If I had one of those original Freewheelin’s from 1963, one that had been recalled by the record company … why, I could afford to pick up your tab for dinner. Some copies of the original Freewheelin’ have sold for $35,000.

So, with my life enriched by two Freewheelin’s, I’ve jumped down the rabbit hole of Bob Dylan research and I’ve noticed an error that has been fruitful and multiplied.

I must call bullshit.

Even Goldmine, that wonderful magazine about music and records, makes the occasional mistake. In its piece on the Freewheelin’ / Record Store Day hoopla, the magazine says  “ ‘Talkin’ John Birch Paranoid Blues,’ [is] the song that prompted Dylan to walk off The Ed Sullivan Show when Ed wouldn’t let him play it.”

Ed Sullivan

In another story, actor Steve Buscemi makes a comment aimed at the deceased Ed Sullivan after reciting the lyrics to “Talkin’ John Birch Paranoid Blues” at a Dylan tribute concert. “With all due respect, you blew it, man!”

I admire Buscemi as an actor, firefighter and humanitarian. But I hope he will understand when I say, “You’re out of your element, Donny.”

Sullivan supported Dylan and wanted him to do the John Birch song. A representative from CBS’ standards and practices office — in short, a censor — said Dylan could not do it. The censor overruled.

Every trusted source in my Dylan library affirms this story.

Ed was a good guy. OK, he was so wooden that redwoods withered in his wake. Speaking did not come naturally to him and watching him try to engage in post-performance smalltalk with his guests was excruciating. He might’ve invented cringe television.

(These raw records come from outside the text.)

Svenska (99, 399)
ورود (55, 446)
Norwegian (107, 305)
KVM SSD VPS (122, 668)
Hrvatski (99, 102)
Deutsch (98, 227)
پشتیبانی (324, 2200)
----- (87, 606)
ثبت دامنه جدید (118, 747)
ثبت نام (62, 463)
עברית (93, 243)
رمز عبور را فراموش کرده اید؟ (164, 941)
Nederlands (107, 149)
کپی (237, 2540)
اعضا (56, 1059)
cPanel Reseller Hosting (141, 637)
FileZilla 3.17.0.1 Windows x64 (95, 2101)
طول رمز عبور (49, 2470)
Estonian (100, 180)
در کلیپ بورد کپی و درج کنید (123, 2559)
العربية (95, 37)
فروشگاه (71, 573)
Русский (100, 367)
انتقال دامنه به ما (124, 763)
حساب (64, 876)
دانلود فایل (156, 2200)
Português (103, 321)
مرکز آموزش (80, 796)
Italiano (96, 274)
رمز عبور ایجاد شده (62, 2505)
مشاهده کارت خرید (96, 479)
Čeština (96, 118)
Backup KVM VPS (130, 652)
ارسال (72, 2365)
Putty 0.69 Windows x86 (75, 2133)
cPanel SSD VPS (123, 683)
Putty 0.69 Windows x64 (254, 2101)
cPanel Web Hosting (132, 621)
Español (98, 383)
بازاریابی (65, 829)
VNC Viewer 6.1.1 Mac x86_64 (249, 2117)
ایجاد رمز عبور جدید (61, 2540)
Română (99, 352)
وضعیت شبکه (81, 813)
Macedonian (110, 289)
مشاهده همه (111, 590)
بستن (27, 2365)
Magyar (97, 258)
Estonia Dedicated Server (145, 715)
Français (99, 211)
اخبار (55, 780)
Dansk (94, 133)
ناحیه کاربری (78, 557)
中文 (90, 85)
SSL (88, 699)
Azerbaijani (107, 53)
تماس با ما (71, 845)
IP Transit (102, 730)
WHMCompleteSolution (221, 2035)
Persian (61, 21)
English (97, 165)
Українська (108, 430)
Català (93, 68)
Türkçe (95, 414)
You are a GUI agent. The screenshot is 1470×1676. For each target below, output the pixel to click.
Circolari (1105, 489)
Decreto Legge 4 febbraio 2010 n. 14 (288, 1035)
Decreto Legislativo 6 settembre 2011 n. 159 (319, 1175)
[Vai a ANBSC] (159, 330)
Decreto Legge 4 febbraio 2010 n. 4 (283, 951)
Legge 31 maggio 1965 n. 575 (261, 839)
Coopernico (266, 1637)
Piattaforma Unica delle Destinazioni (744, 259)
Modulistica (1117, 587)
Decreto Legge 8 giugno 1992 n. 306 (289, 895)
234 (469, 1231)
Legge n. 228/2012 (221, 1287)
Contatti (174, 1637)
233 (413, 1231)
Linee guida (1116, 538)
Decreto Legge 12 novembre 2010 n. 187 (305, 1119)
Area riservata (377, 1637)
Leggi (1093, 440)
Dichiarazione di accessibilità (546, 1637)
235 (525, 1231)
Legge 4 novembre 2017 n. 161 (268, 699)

But this man with no discernible talent hosted for a couple of decades the epitome of a television variety show.

And despite the protests of CBS’s affiliate stations in the Deep South, he booked whatever entertainer he wanted.

In the early and mid-Sixties, some stations down south put a sign onscreen when a black entertainer appeared: “Due to circumstances beyond our control, we have lost our programming.”

Sometimes, the stations put up test patterns of stand-by signs. When the black entertainer finished his or her set, the feed from New York would be magically restored.

Ed Sullivan didn’t give a shit. If he wanted James Brown on his show (his “really big show”), then he’d book him. (Ed was especially fond of Brown.)

Ed Sullivan and James Brown

Here are some of the artists Ed booked, southern affiliates be damned:

Louis Armstrong, Harry Belafonte, James Brown, Cab Calloway, Diahann Carroll, Ray Charles, Chubby Checker, Nat “King” Cole, Sammy Davis Jr, Bo Diddley, Ella Fitzgerald, Lena Horne, The Jackson Five, Mahalia Jackson Gladys Knight, Sidney Poitier, Billy Preston, Smokey Robinson, Nina Simone, The Supremes, Tina Turner, Dionne Warwick, Ethel Waters, Flip Wilson and Stevie Wonder.

Eventually the walls came tumbling down. Down south, viewers began to hunger to see these great entertainers and the affiliates eventually caved.

Don’t believe me? Navigate your television to a Netflix documentary called Sunday Best, which tells the whole story.

So give Ed his due. In your memory, you think of him as comical, talentless man. But the evidence points to the mark he made on our culture. Among his many accomplishments, he stood up for Bob Dylan. He was overruled by the censor, but he was a man of principle. He may have had the personality of a tennis shoe, but he stood for something.